AVAILABLE RECORDS Start Marker

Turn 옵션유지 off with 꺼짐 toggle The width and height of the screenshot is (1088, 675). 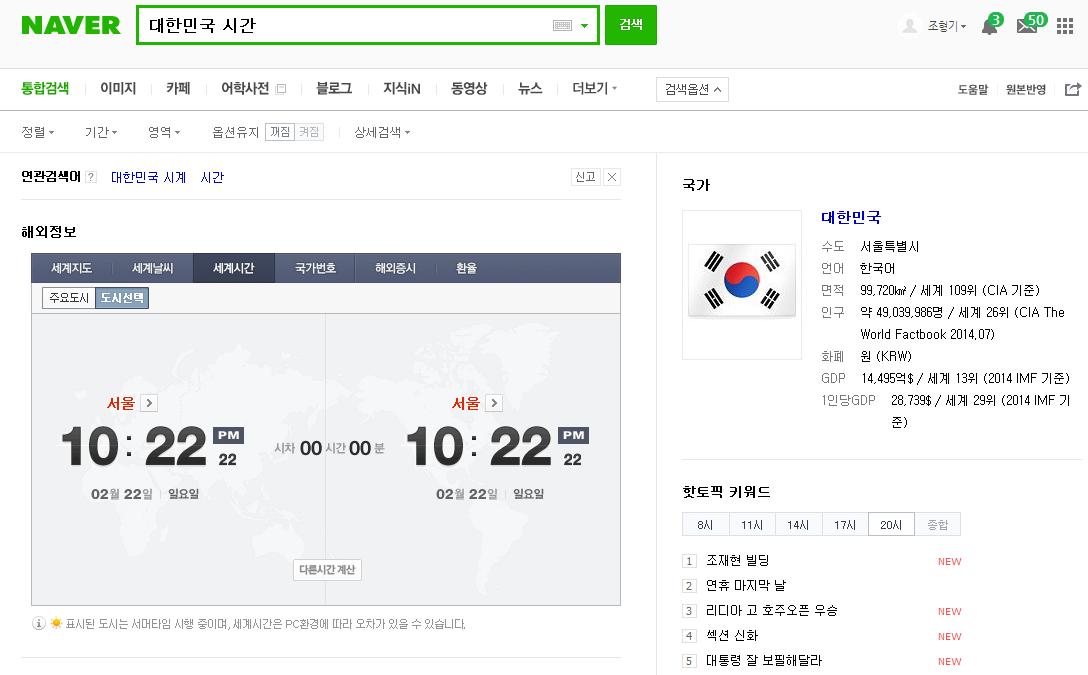point(280,132)
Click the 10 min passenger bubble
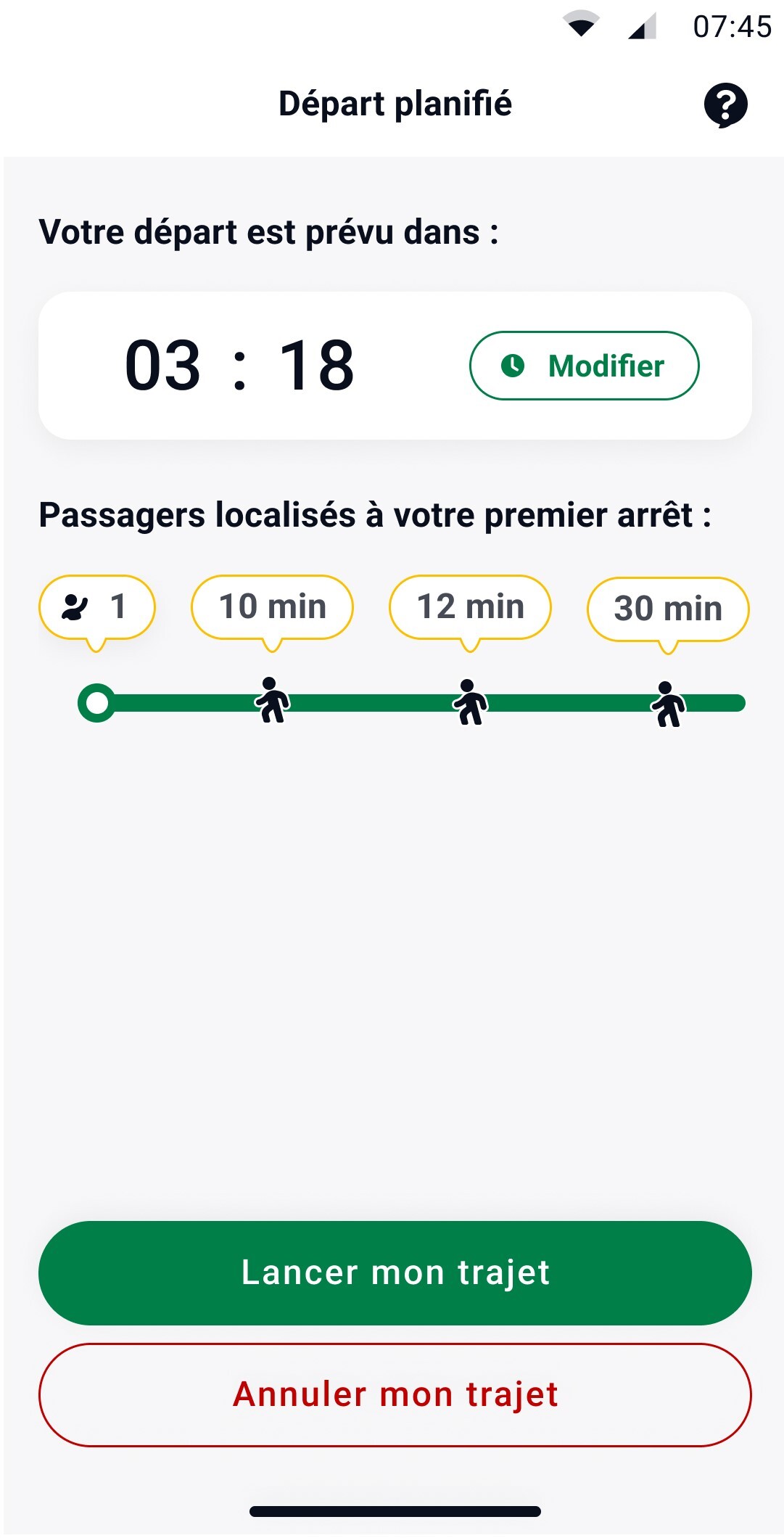This screenshot has height=1538, width=784. pyautogui.click(x=272, y=607)
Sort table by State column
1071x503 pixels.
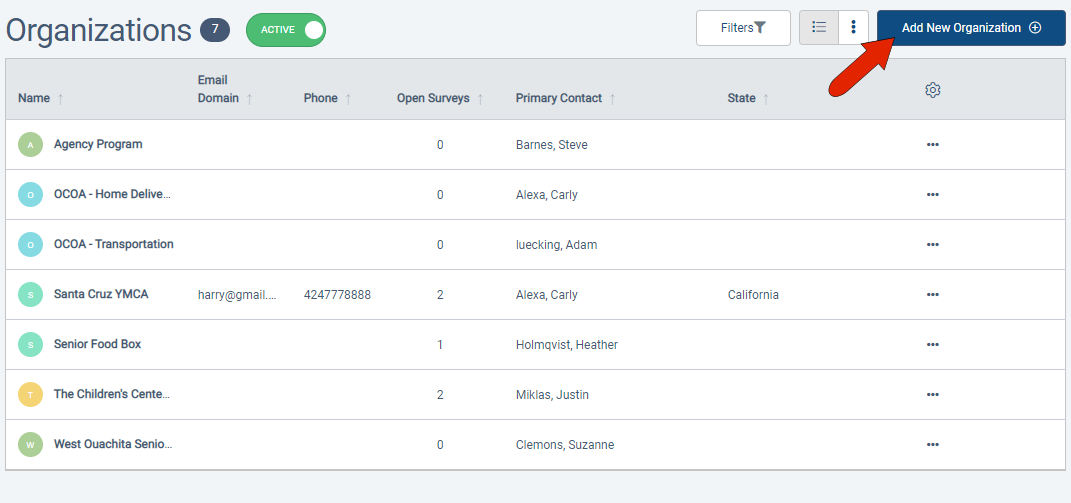pyautogui.click(x=741, y=98)
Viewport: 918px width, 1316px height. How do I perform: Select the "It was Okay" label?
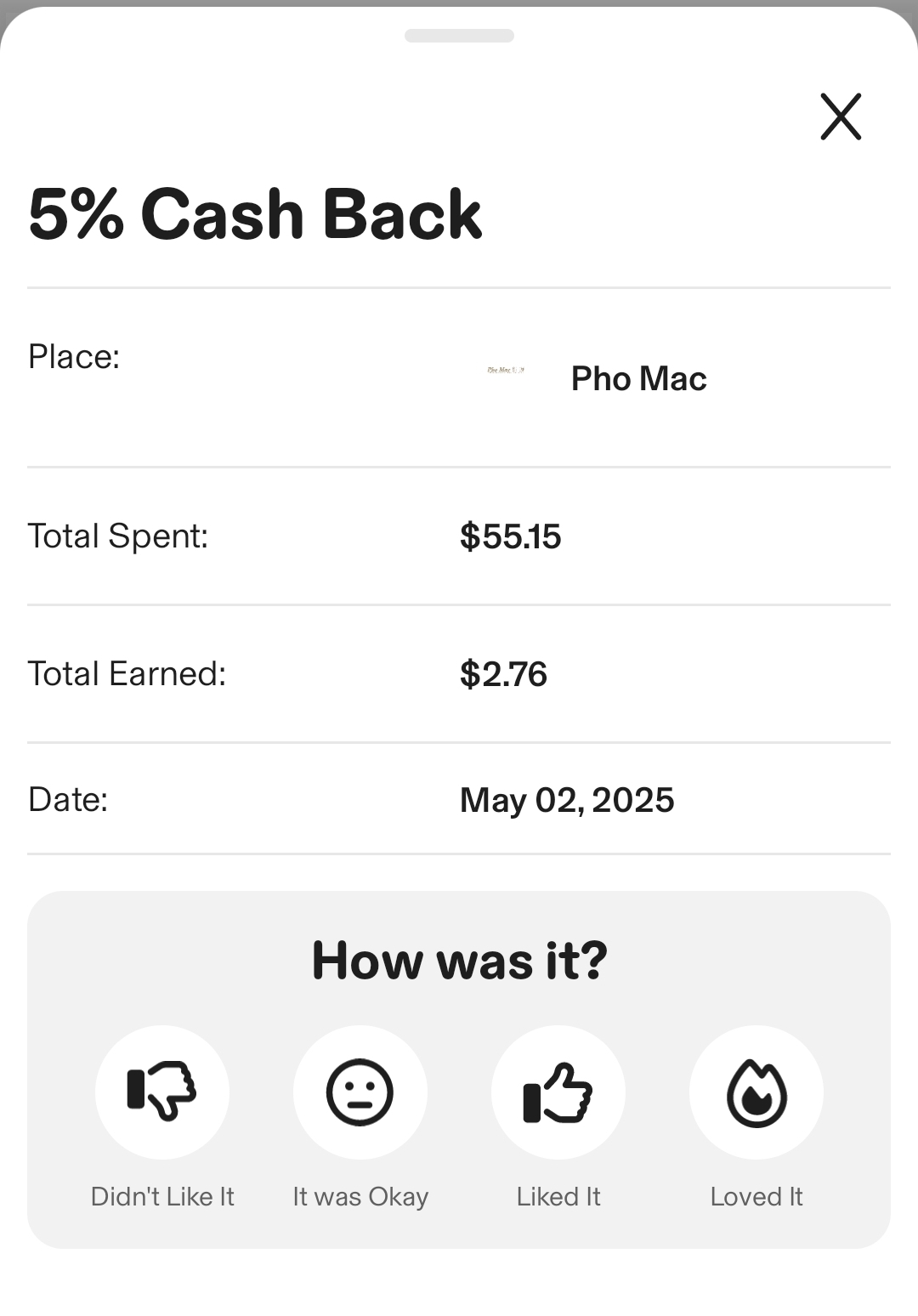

AVAILABLE RECORDS End Marker

Once you find the line with "Click the 10 min passenger bubble", restate it and every later line of the data word for word, excluding the pictures.

RESULT OF THE TASK |
Click the 10 min passenger bubble
This screenshot has height=1538, width=784. pyautogui.click(x=272, y=607)
Sort table by State column
1071x503 pixels.
pyautogui.click(x=741, y=98)
Viewport: 918px width, 1316px height. How do I perform: Select the "It was Okay" label?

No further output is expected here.